With an accident causing its Onslow Iron haul road to be temporarily paused, Mineral Resources (MinRes) has redirected haulage via alternative routes.
Haulage is continuing via contractor vehicles, with the road expected to reopen and continue operations without impacting the company’s 2024–25 financial year production guidance.
The incident saw two road train trailers tip onto their side, with investigations underway through WorkSafe WA to scrutinise controls and risk mitigation of road train operations. No one was injured during the accident.
Onslow Iron’s haul road is a 150km dedicated fence and sealed road linking the Ken’s Bore mine site to the Port of Ashburton in WA.

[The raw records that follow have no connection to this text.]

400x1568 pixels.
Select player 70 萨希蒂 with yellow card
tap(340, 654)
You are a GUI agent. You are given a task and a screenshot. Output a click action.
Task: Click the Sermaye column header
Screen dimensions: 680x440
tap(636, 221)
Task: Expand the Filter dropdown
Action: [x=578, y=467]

The haulage road spans the shortest pit-to-port distance in Australia’s mining history.
MinRes sold 49 per cent of the Onslow Iron project’s dedicated haul road to Morgan Stanley Infrastructure Partners in September 2024 – a transaction valued at $1.3 billion.
Under the agreement, MinRes retains exclusive rights to use, operate and maintain the Onslow Iron haul road, and fully owns any tolling payments for iron ore volumes more than 40 million tonnes per year.
MinRes recently announced it’s tipped to reach nameplate capacity of 35 million tonnes per annum (Mtpa) in a matter of months.
The company is commissioning transhipper four to increase transhipping capacity to 28Mtpa. Transhipper five will arrive in April this year to further increase capacity to 35Mtpa.
Each transhipper has a loading rate of 8000 tonnes per hour and an unloading rate of 6000 tonnes per hour.